**Aufgabe 1**
Als wessen „Kind“ wird der spatial turn im Textauszug zum spatial turn bezeichnet?
**Aufgabe 2**
Greife den Textauszug zum spatial turn auf und setze ihn nach seinem letzten Satz fort.

**Ausgewählter Textauszug**
Anders als die Zeit ist der Raum erst in jüngerer Zeit, angeregt durch den spatial turn, in den Fokus der Narratologie getreten.
Unter spatial turn wird eine Beschäftigung mit dem Raum in den Kultur-, Sozial- und Literaturwissenschaften zusammengefasst, die zu einem neuen Verständnis von Raum als wissensproduzierender Größe geführt und Möglichkeiten eröffnet hat, Räume und Raumdarstellungen als konstitutive Elemente übergreifender Weltaneignungsprozesse zu analysieren. Raum erscheint darin nicht mehr als unveränderliche Größe, sondern als fluide, subjektiv erfahrene und verarbeitete Konstituente. Als „Kind der Postmoderne“ (Bachmann-Medick 2010, 284) ist der spatial turn verbunden mit einer übergreifenden Tendenz, sich von einer der Moderne eigenen Fixierung auf Zeit und temporale Phänomene zu lösen und den Raum als vormals „unreinen Stiefbruder der Zeit“ zu rehabilitieren (Böhme 2005, XII; Assmann 2008, 139). Diese Distanzierung von einem als idealistisch empfundenen Interesse an Geist und Zeit bedingt ein neues, pragmatisch verstandenes Interesse nicht nur am Raum, sondern auch an Körper und Körperlichkeit, an der Welt der Dinge und Aspekten von Materialität.

**Bereitgestellte Einträge**
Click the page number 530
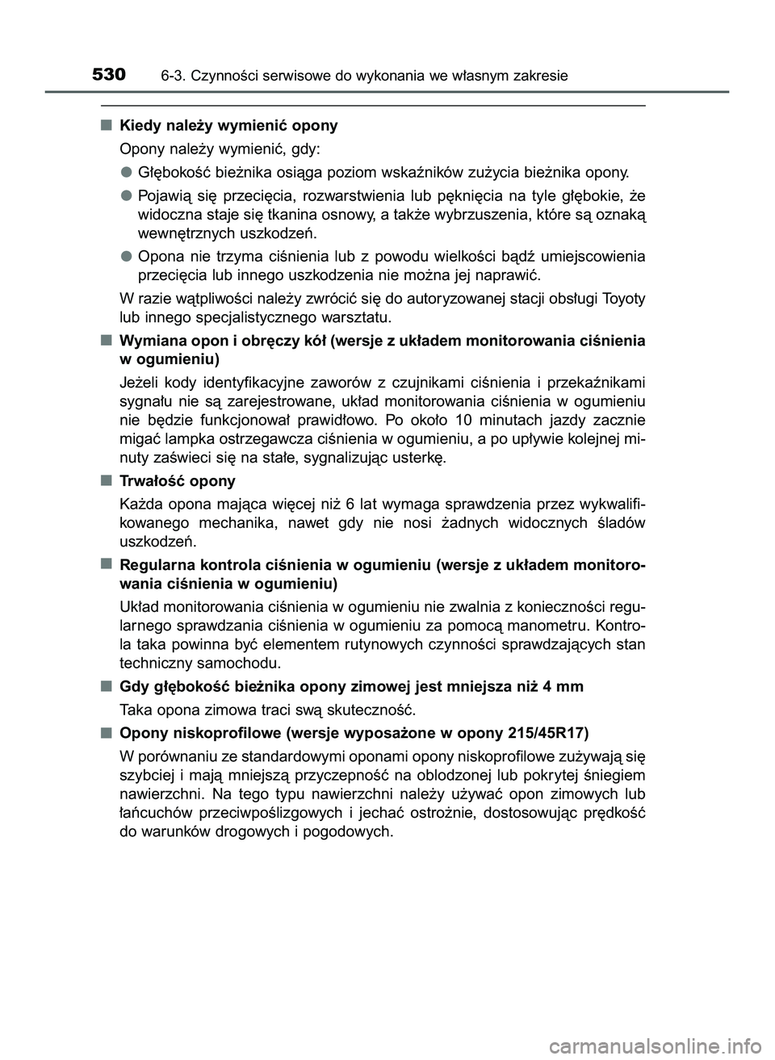pos(109,75)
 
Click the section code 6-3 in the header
pos(171,77)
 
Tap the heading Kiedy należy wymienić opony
pos(228,126)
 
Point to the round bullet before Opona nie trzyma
pos(128,256)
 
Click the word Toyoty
pos(623,299)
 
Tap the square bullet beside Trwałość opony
pos(107,481)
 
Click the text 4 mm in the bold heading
pos(563,687)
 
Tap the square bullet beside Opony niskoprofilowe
pos(107,733)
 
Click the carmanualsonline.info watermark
pos(674,1046)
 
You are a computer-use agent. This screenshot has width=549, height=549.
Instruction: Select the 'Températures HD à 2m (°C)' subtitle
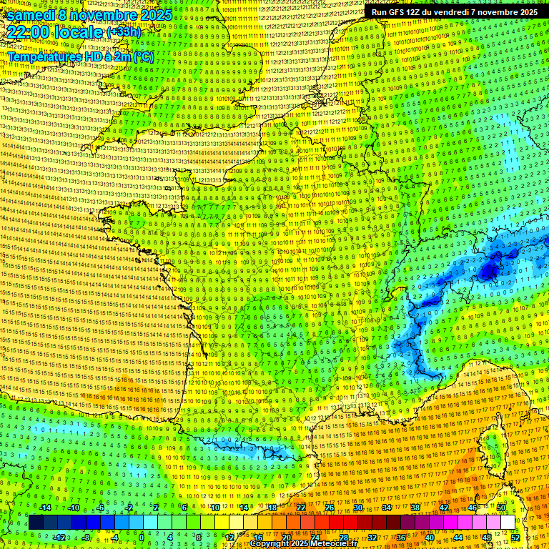click(x=80, y=56)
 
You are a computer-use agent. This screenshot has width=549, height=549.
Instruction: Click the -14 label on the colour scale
click(x=46, y=508)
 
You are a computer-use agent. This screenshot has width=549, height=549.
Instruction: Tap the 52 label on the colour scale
click(x=515, y=537)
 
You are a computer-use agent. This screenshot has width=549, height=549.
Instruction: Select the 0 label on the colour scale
click(x=142, y=537)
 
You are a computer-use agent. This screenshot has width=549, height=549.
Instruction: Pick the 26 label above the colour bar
click(x=330, y=508)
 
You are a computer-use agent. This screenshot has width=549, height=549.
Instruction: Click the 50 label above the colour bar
click(x=501, y=508)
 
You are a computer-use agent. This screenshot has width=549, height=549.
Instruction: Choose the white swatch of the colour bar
click(x=508, y=523)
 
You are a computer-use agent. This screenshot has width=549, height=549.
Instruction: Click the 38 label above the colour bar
click(x=415, y=508)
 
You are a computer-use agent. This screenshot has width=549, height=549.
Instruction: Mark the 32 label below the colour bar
click(x=372, y=537)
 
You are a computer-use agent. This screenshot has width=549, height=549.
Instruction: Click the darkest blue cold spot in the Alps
click(x=489, y=271)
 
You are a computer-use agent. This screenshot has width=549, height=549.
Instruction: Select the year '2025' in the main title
click(x=152, y=14)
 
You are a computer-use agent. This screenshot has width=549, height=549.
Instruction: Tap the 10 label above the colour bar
click(x=214, y=508)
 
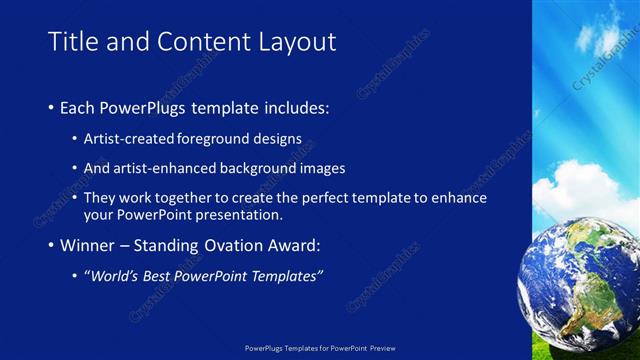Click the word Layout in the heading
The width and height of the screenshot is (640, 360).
pyautogui.click(x=291, y=42)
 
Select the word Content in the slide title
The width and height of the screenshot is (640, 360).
pyautogui.click(x=200, y=42)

**Antwort 1**
Als „Kind der Postmoderne“.

**Antwort 2**
Die Raumnarratologie differenziert u. a. zwischen dem eigentlichen Schauplatz einer Handlung (setting) und solchen Räumen, die durch Berichte, Träume, Imaginationen Teil der erzählten Welt sind (frames; de Jong 2014, 107). Andere Ansätze analysieren den literarisch repräsentierten Raum in einem triadischen Modell, das drei unterschiedliche Arten der Wahrnehmung durch das Bewusstsein zugrunde legt: Gestimmter Raum, Aktionsraum und Anschauungsraum (Haupt 2004). Je nachdem, ob (a) die atmosphärische Färbung des Raumes im Vordergrund steht, (b) die Wechselwirkung zwischen Figuren und Raum oder (c) die Frage, wie das Subjekt den Raum sieht und wie sich umgekehrt der Raum dem wahrnehmenden Subjekt darbietet (‚Sehen und Gesehen-Werden)‘, liegt der Schwerpunkt eines Erzähltextes oder einzelner Partien auf einem der drei genannten Raumarten. Diese bilden dabei keine getrennten, einander ausschließenden Räume, sondern lassen sich wie Folien übereinanderlegen. In Ovids Erzählung von Actaeon (Metamorphosen 3, 131-252), wird eingangs eine Ortsbeschreibung gegeben: Der Held kommt zu einem Tal, das mit Zypressen bewaldet ist (Vers 155 vallis erat piceis et acuta densa cupressu): durch die mit der Zypresse verbundene Todessymbolik erfährt der Raum eine bestimmte Stimmung oder Atmosphäre, die auf das schlimme Ende Actaeons hindeutet, der, nachdem er versehentlich die Göttin Diana beim Bade gesehen hat, zur Strafe in einen Hirsch verwandelt und dann von den eigenen Jagdhunden getötet wird.